Growing Locally: NYBG Partners with New Community Farm Hubs to Tackle Food Insecurity Close to Home
Stevenson Swanson is Associate Director of Public Relations at The New York Botanical Garden.
Long before COVID-19, access to fresh, affordable food was a daily challenge for many residents of the Bronx. Now, the pandemic has shed new light on the issue of food insecurity: not only is good nutrition important to good health, but the disruptions caused by COVID-19 have also revealed how fragile our food supply can be.
To address both the immediate need for healthful produce and the long-term problem of food insecurity, The New York Botanical Garden’s Bronx Green-Up community outreach program, which has helped establish more than 300 gardens since it began in 1988, is coordinating a collective network of community gardens and farms to greatly increase the local production and distribution of fresh fruit and vegetables.
This new initiative, the Community Farm Hub system, is currently made up of 18 neighborhood gardens and farms in Crotona/Belmont, Highbridge, Longwood/Hunt’s Point, South Bronx, North Bronx, and Morrisania. These neighborhood gardens and farms have long been partners with Bronx Green-Up and leaders in their neighborhoods and wider community, organizing community markets, advocating for their communities, and running youth and health programs. All are predominantly run by volunteers who wanted to come together to support increased food production and distribution in their communities.
Bronx Green-Up staff are providing coordination and support for the Community Farm Hubs by building and repairing raised growing beds and stations for washing crops, equipment, and—especially important these days—hands. They are also training the volunteers in how to plant, maintain, and harvest crops, following health and safety protocols to prevent infection and the spread of COVID-19.
Perhaps just as important, Bronx Green-Up is providing many of the raw materials of vegetable gardening, including compost, seeds, and more than 6,000 seedlings grown at NYBG’s Edible Academy. The assortment of seedling vegetable plants includes Genovese basil, many types of tomatoes and kale, mustard, pak choi, collard greens, peppers, eggplant, chard, zucchini, and winter squash.
Normally, the seedlings would be part of the educational programming at the Edible Academy, but because of NYBG’s temporary closure, that programming has been suspended. In addition to providing seedlings for the Community Farm Hubs, the Edible Academy has donated produce grown in its Ruth Rea Howell Vegetable Garden to Part of the Solution and the James J. Peters Veterans Administration Hospital, both in the Bronx.
The Community Farm Hubs program leverages Bronx Green-Up’s greatest strengths: the staff’s deep roots in the Bronx, longstanding partnerships, a track record of establishing long-lasting collaborations with many types of partners, and expertise in urban farming, community organizing, education, and outreach.
Some farm hubs have already started harvesting, and more will follow suit in the coming weeks. The produce grown at the hubs will be given to emergency food providers and senior housing and, starting with the La Familia Verde Market on Tuesday, July 7, sold or distributed at local community-run farmers’ markets, making the Community Farm Hubs a program that is truly rooted in the Bronx to benefit the people of the Bronx.
The community gardens and farms currently involved in this effort are: Bissel Gardens, Black Joy Farm, Brook Park Youth Farm, Garden of Happiness, Garden of Youth, James Baldwin Outdoor Learning Center, Kelly Street Garden, La Finca del Sur, La Isla, Las Casitas Community Garden, Morris Campus Educational Farm, Morning Glory Community Garden, New Roots Community Farm, Padre Plaza Community Garden, Urban Cultivated @ Praxis Gardens, Rivers Run Community Garden, Taqwa Community Farm and Woodycrest Community Garden.

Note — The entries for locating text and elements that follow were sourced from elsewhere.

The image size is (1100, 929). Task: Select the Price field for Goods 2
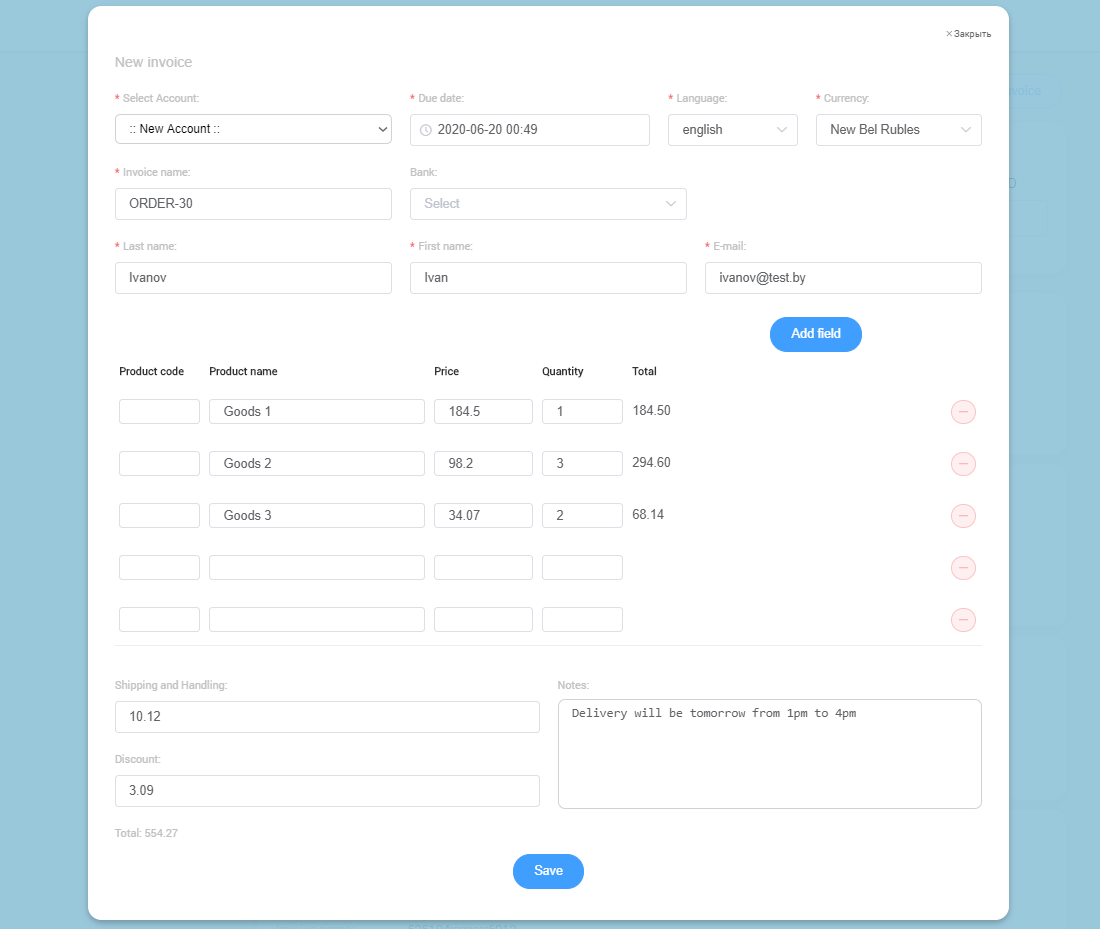[x=483, y=463]
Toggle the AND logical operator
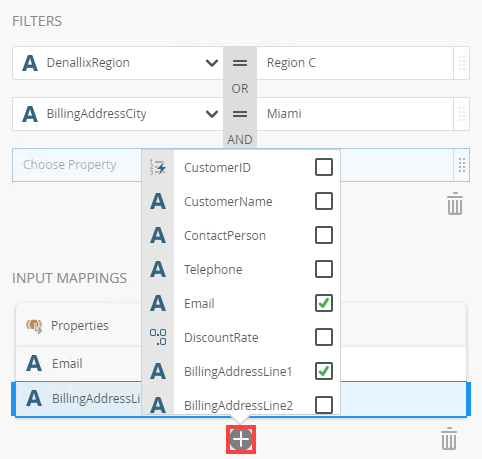This screenshot has height=459, width=482. (240, 140)
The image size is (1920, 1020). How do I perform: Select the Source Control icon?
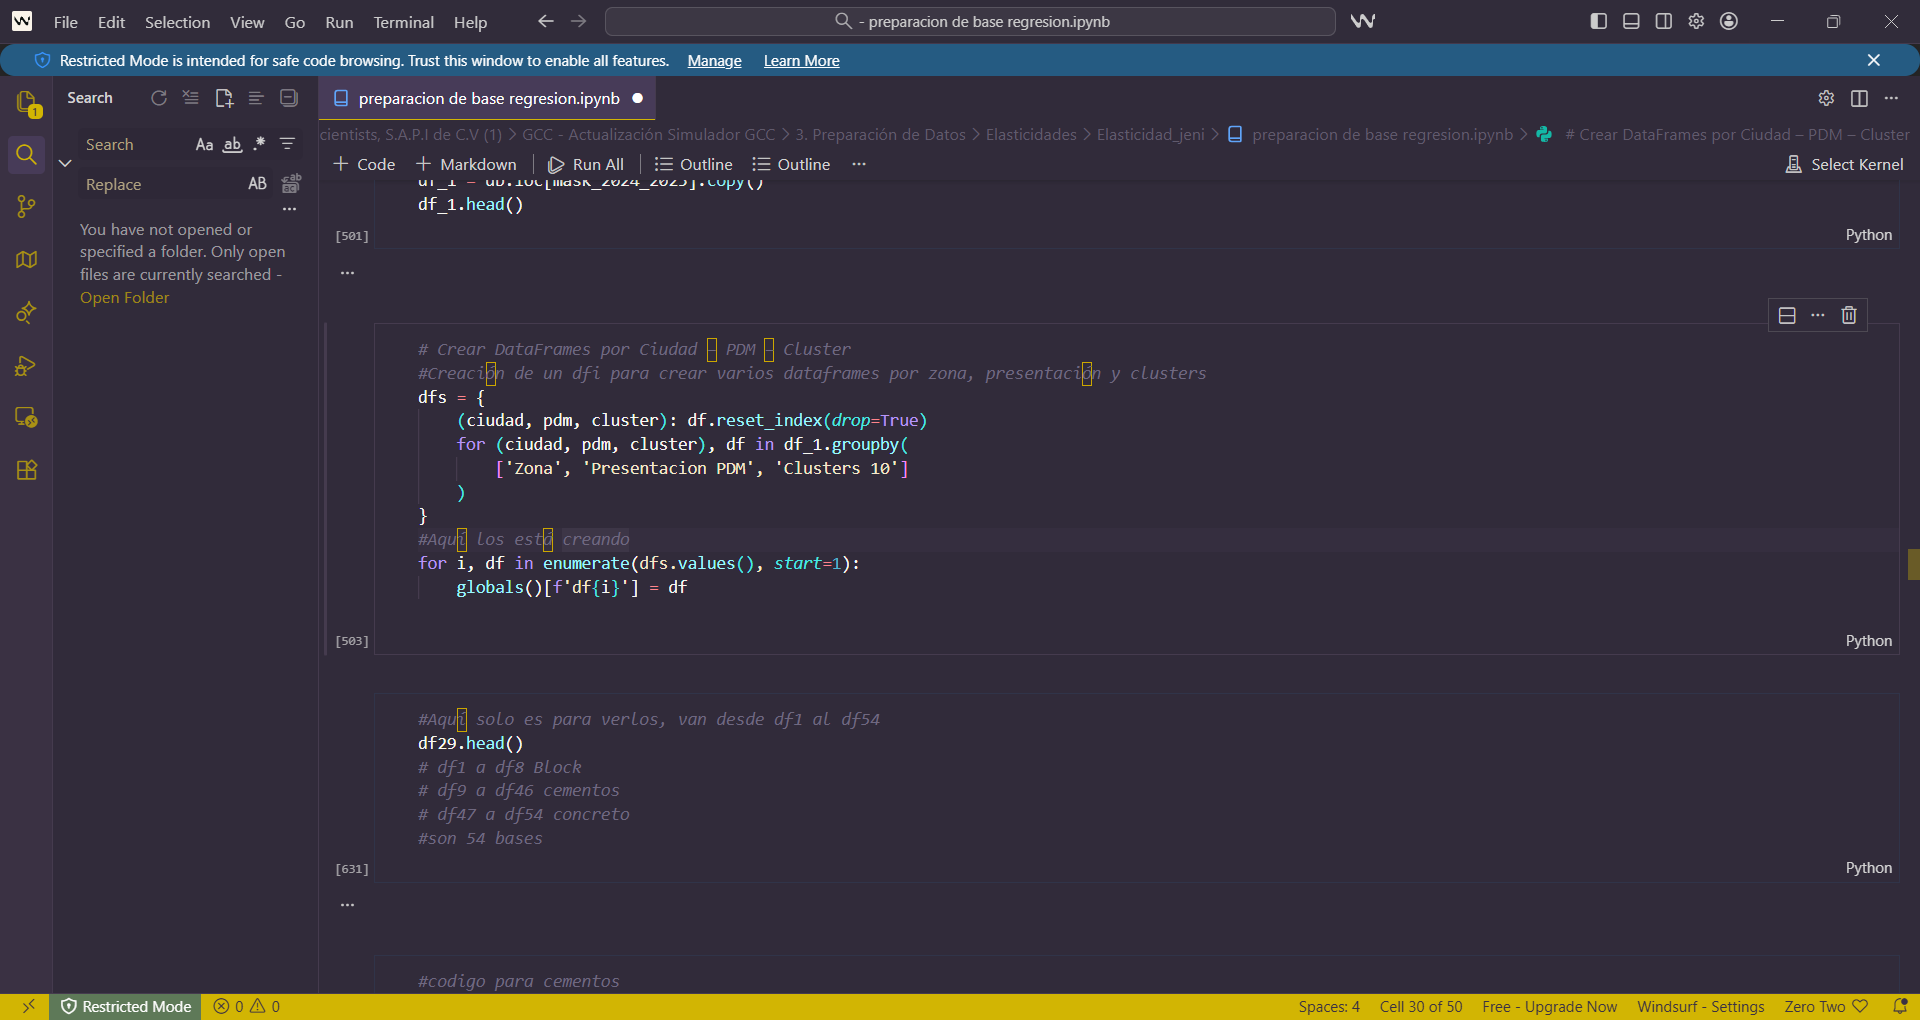pos(27,206)
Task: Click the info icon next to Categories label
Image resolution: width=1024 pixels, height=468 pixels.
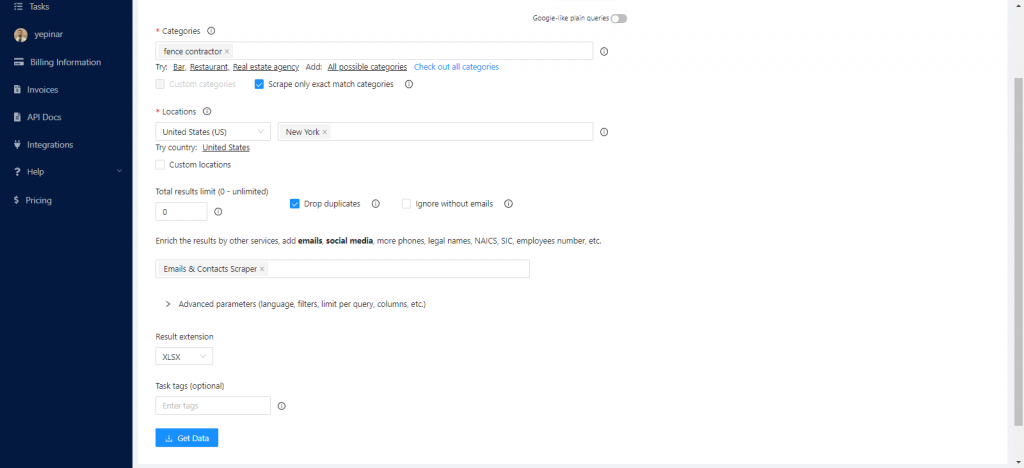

Special thanks to Mary Mitchell Family and Youth Center, Montefiore, NYC Parks GreenThumb, Renee’s Garden and Small Axe Peppers for helping make this project possible.
Because of the support of the New York City Council and others, the Edible Academy school partnership program was able to shift gears and provide fresh, organic produce to important Bronx organizations. NYBG especially thanks Council Speaker Corey Johnson and Councilmembers Andrew Cohen, Vanessa Gibson, Rafael Salamanca Jr., and Ritchie Torres.